#### EXERCISE DATA ####

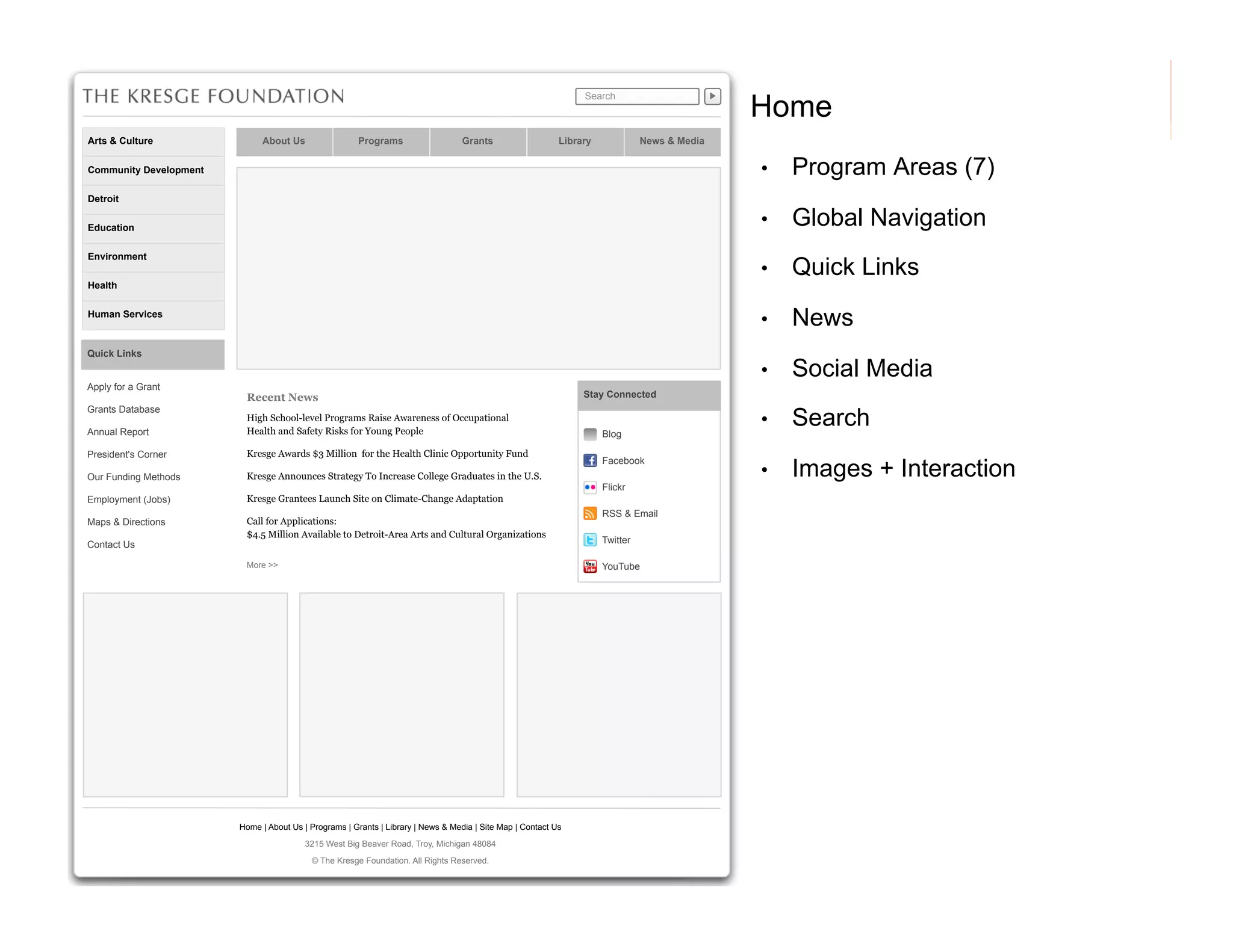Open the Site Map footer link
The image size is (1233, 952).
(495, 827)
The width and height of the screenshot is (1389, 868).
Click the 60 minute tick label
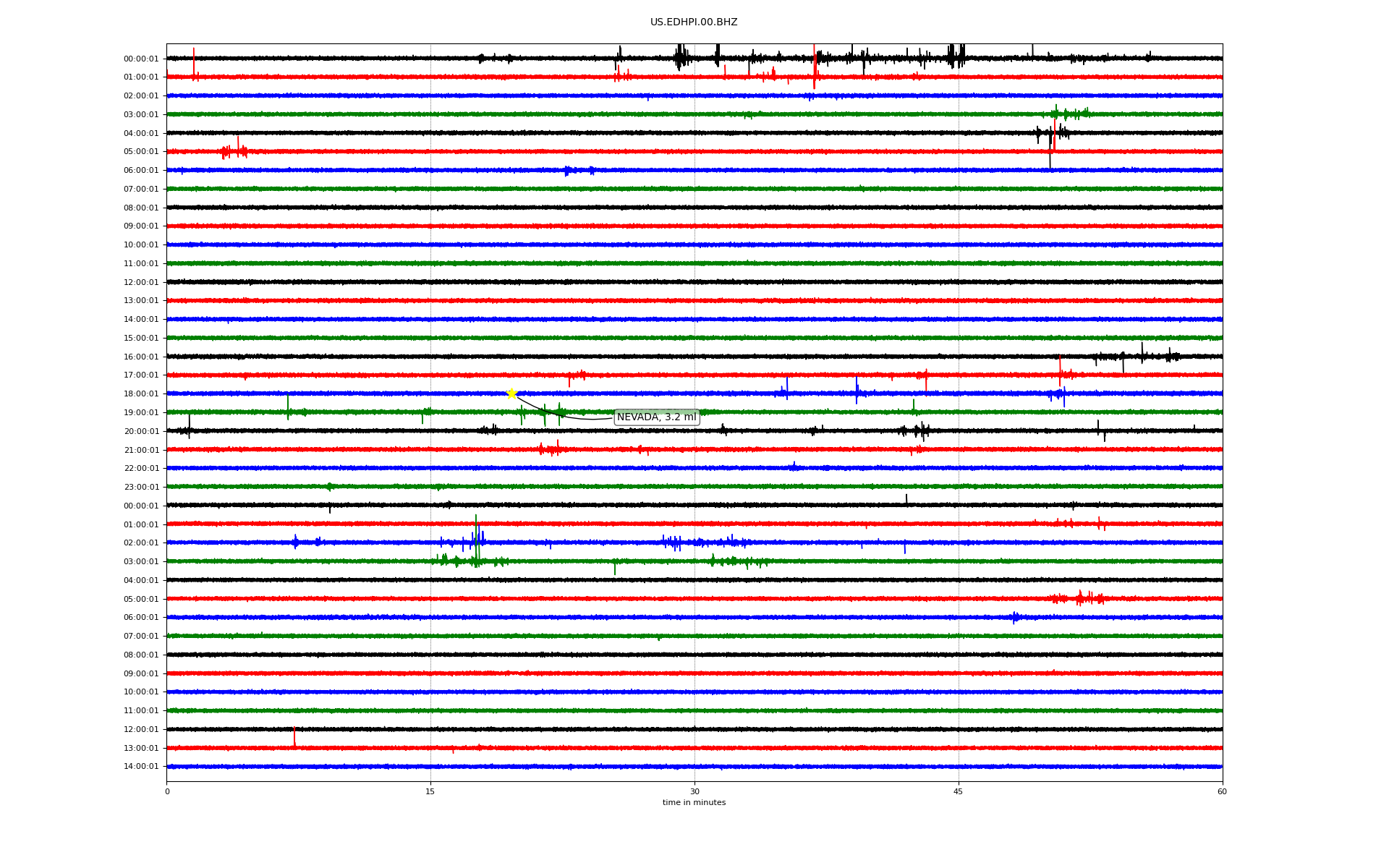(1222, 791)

####

**PROBLEM TO SOLVE:**
Reproduce verbatim, and only, the lines starting at the one that contains "The width and" and ending with the final line of the records; leave out the pictures.

**TASK SOLUTION:**
The width and height of the screenshot is (1389, 868).
Click the 60 minute tick label
(1222, 791)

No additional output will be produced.